**YOUR ASSIGNMENT:** What you give back should match the entries below character for character.
***** DATA FOR THIS EXERCISE
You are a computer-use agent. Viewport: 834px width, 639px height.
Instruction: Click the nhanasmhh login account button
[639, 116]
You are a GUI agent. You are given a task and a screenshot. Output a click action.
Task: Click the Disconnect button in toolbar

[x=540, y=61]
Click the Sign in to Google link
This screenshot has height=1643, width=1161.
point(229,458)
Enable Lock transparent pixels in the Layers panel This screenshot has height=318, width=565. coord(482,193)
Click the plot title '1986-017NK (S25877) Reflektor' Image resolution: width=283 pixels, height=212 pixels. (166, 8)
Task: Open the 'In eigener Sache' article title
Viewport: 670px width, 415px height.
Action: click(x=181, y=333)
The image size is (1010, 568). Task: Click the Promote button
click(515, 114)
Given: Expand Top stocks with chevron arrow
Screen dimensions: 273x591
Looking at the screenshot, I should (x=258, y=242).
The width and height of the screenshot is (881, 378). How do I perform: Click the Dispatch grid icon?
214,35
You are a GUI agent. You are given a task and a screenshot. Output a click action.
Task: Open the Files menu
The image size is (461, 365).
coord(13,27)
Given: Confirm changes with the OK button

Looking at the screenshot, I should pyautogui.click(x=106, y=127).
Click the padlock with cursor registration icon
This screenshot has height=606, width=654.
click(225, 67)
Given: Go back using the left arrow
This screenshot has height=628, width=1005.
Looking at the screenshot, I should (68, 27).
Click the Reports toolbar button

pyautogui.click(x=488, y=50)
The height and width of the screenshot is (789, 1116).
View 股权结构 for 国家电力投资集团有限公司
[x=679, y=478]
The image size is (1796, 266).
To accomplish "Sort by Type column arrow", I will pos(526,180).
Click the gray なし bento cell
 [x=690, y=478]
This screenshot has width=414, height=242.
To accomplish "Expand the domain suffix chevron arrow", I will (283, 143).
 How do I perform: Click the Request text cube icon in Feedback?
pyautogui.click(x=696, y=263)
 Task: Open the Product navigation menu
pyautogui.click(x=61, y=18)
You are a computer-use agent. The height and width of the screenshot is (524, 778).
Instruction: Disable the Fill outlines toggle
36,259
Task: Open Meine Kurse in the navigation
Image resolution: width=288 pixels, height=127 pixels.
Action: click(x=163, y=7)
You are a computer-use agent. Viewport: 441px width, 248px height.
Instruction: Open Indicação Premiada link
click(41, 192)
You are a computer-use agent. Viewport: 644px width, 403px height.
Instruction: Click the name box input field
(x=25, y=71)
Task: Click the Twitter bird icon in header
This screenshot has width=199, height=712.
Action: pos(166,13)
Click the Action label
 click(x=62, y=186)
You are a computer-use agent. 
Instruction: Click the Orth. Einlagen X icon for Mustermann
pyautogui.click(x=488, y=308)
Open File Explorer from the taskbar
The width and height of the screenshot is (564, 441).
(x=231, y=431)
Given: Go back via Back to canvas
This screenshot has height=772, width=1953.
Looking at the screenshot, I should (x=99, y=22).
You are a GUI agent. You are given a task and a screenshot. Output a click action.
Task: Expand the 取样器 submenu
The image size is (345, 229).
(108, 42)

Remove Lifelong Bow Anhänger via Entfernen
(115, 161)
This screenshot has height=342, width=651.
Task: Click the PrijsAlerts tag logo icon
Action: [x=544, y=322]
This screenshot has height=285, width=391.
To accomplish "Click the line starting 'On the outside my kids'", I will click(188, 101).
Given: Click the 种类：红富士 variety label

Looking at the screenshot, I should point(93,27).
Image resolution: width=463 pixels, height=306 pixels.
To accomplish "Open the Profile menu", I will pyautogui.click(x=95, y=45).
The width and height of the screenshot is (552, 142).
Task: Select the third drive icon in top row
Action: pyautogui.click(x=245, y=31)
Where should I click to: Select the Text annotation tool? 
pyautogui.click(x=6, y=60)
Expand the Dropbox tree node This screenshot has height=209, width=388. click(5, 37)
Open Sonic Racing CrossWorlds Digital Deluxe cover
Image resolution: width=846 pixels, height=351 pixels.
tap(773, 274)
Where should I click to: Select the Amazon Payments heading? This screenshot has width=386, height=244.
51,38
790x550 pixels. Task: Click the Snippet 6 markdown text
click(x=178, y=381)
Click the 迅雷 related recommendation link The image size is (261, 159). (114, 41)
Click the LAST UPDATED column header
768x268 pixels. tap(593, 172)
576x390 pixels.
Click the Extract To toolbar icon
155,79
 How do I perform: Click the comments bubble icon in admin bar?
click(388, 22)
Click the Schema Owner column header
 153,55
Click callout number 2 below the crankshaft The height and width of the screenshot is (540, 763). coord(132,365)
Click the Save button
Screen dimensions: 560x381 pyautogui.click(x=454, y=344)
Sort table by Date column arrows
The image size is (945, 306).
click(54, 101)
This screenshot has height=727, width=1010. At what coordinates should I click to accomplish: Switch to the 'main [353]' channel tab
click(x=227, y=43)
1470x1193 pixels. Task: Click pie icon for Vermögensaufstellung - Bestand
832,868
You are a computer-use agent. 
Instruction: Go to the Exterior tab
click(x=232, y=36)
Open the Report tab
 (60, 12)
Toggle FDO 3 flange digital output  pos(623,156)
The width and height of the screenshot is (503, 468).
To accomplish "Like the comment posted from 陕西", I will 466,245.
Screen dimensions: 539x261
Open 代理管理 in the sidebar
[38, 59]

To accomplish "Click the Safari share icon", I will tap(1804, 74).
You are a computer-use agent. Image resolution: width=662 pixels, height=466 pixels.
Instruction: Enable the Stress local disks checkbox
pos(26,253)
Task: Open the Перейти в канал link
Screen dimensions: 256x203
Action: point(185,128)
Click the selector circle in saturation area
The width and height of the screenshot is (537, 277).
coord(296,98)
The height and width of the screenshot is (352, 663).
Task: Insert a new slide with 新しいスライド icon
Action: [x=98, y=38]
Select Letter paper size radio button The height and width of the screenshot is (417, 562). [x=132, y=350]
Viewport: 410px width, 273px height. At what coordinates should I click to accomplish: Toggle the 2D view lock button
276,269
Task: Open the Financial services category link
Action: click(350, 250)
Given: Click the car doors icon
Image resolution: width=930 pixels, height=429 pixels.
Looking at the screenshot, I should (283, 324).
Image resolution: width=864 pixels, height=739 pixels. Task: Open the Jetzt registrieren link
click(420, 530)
**********
**YOUR RESPONSE:**
You are a computer-use agent. Viewport: 834px width, 639px height.
Instruction: Click the nhanasmhh login account button
[639, 116]
You are a GUI agent. You are given a task and a screenshot. Output a click action.
Task: Click the Disconnect button in toolbar

[x=540, y=61]
Click the Sign in to Google link
This screenshot has height=1643, width=1161.
point(229,458)
Enable Lock transparent pixels in the Layers panel This screenshot has height=318, width=565. coord(482,193)
Click the plot title '1986-017NK (S25877) Reflektor' Image resolution: width=283 pixels, height=212 pixels. (166, 8)
Task: Open the 'In eigener Sache' article title
Viewport: 670px width, 415px height.
Action: click(x=181, y=333)
The image size is (1010, 568). Task: Click the Promote button
click(515, 114)
Given: Expand Top stocks with chevron arrow
Screen dimensions: 273x591
Looking at the screenshot, I should (x=258, y=242).
The width and height of the screenshot is (881, 378). How do I perform: Click the Dispatch grid icon?
214,35
You are a GUI agent. You are given a task and a screenshot. Output a click action.
Task: Open the Files menu
The image size is (461, 365).
coord(13,27)
Given: Confirm changes with the OK button

Looking at the screenshot, I should pyautogui.click(x=106, y=127).
Click the padlock with cursor registration icon
This screenshot has height=606, width=654.
click(225, 67)
Given: Go back using the left arrow
This screenshot has height=628, width=1005.
Looking at the screenshot, I should (68, 27).
Click the Reports toolbar button

pyautogui.click(x=488, y=50)
The height and width of the screenshot is (789, 1116).
View 股权结构 for 国家电力投资集团有限公司
[x=679, y=478]
The image size is (1796, 266).
To accomplish "Sort by Type column arrow", I will pos(526,180).
Click the gray なし bento cell
 [x=690, y=478]
This screenshot has width=414, height=242.
To accomplish "Expand the domain suffix chevron arrow", I will (283, 143).
 How do I perform: Click the Request text cube icon in Feedback?
pyautogui.click(x=696, y=263)
 Task: Open the Product navigation menu
pyautogui.click(x=61, y=18)
You are a computer-use agent. The height and width of the screenshot is (524, 778).
Instruction: Disable the Fill outlines toggle
36,259
Task: Open Meine Kurse in the navigation
Image resolution: width=288 pixels, height=127 pixels.
Action: click(x=163, y=7)
You are a computer-use agent. Viewport: 441px width, 248px height.
Instruction: Open Indicação Premiada link
click(41, 192)
You are a computer-use agent. Viewport: 644px width, 403px height.
Instruction: Click the name box input field
(x=25, y=71)
Task: Click the Twitter bird icon in header
This screenshot has width=199, height=712.
Action: pos(166,13)
Click the Action label
 click(x=62, y=186)
You are a computer-use agent. 
Instruction: Click the Orth. Einlagen X icon for Mustermann
pyautogui.click(x=488, y=308)
Open File Explorer from the taskbar
The width and height of the screenshot is (564, 441).
(x=231, y=431)
Given: Go back via Back to canvas
This screenshot has height=772, width=1953.
Looking at the screenshot, I should (x=99, y=22).
You are a GUI agent. You are given a task and a screenshot. Output a click action.
Task: Expand the 取样器 submenu
The image size is (345, 229).
(108, 42)

Remove Lifelong Bow Anhänger via Entfernen
(115, 161)
This screenshot has height=342, width=651.
Task: Click the PrijsAlerts tag logo icon
Action: [x=544, y=322]
This screenshot has height=285, width=391.
To accomplish "Click the line starting 'On the outside my kids'", I will click(188, 101).
Given: Click the 种类：红富士 variety label

Looking at the screenshot, I should point(93,27).
Image resolution: width=463 pixels, height=306 pixels.
To accomplish "Open the Profile menu", I will pyautogui.click(x=95, y=45).
The width and height of the screenshot is (552, 142).
Task: Select the third drive icon in top row
Action: pyautogui.click(x=245, y=31)
Where should I click to: Select the Text annotation tool? 
pyautogui.click(x=6, y=60)
Expand the Dropbox tree node This screenshot has height=209, width=388. click(5, 37)
Open Sonic Racing CrossWorlds Digital Deluxe cover
Image resolution: width=846 pixels, height=351 pixels.
tap(773, 274)
Where should I click to: Select the Amazon Payments heading? This screenshot has width=386, height=244.
51,38
790x550 pixels. Task: Click the Snippet 6 markdown text
click(x=178, y=381)
Click the 迅雷 related recommendation link The image size is (261, 159). (114, 41)
Click the LAST UPDATED column header
768x268 pixels. tap(593, 172)
576x390 pixels.
Click the Extract To toolbar icon
155,79
 How do I perform: Click the comments bubble icon in admin bar?
click(388, 22)
Click the Schema Owner column header
 153,55
Click callout number 2 below the crankshaft The height and width of the screenshot is (540, 763). coord(132,365)
Click the Save button
Screen dimensions: 560x381 pyautogui.click(x=454, y=344)
Sort table by Date column arrows
The image size is (945, 306).
click(54, 101)
This screenshot has height=727, width=1010. At what coordinates should I click to accomplish: Switch to the 'main [353]' channel tab
click(x=227, y=43)
1470x1193 pixels. Task: Click pie icon for Vermögensaufstellung - Bestand
832,868
You are a computer-use agent. 
Instruction: Go to the Exterior tab
click(x=232, y=36)
Open the Report tab
 (60, 12)
Toggle FDO 3 flange digital output  pos(623,156)
The width and height of the screenshot is (503, 468).
To accomplish "Like the comment posted from 陕西", I will 466,245.
Screen dimensions: 539x261
Open 代理管理 in the sidebar
[38, 59]

To accomplish "Click the Safari share icon", I will tap(1804, 74).
You are a computer-use agent. Image resolution: width=662 pixels, height=466 pixels.
Instruction: Enable the Stress local disks checkbox
pos(26,253)
Task: Open the Перейти в канал link
Screen dimensions: 256x203
Action: point(185,128)
Click the selector circle in saturation area
The width and height of the screenshot is (537, 277).
coord(296,98)
The height and width of the screenshot is (352, 663).
Task: Insert a new slide with 新しいスライド icon
Action: [x=98, y=38]
Select Letter paper size radio button The height and width of the screenshot is (417, 562). [x=132, y=350]
Viewport: 410px width, 273px height. At what coordinates should I click to accomplish: Toggle the 2D view lock button
276,269
Task: Open the Financial services category link
Action: click(350, 250)
Given: Click the car doors icon
Image resolution: width=930 pixels, height=429 pixels.
Looking at the screenshot, I should (283, 324).
Image resolution: width=864 pixels, height=739 pixels. Task: Open the Jetzt registrieren link
click(420, 530)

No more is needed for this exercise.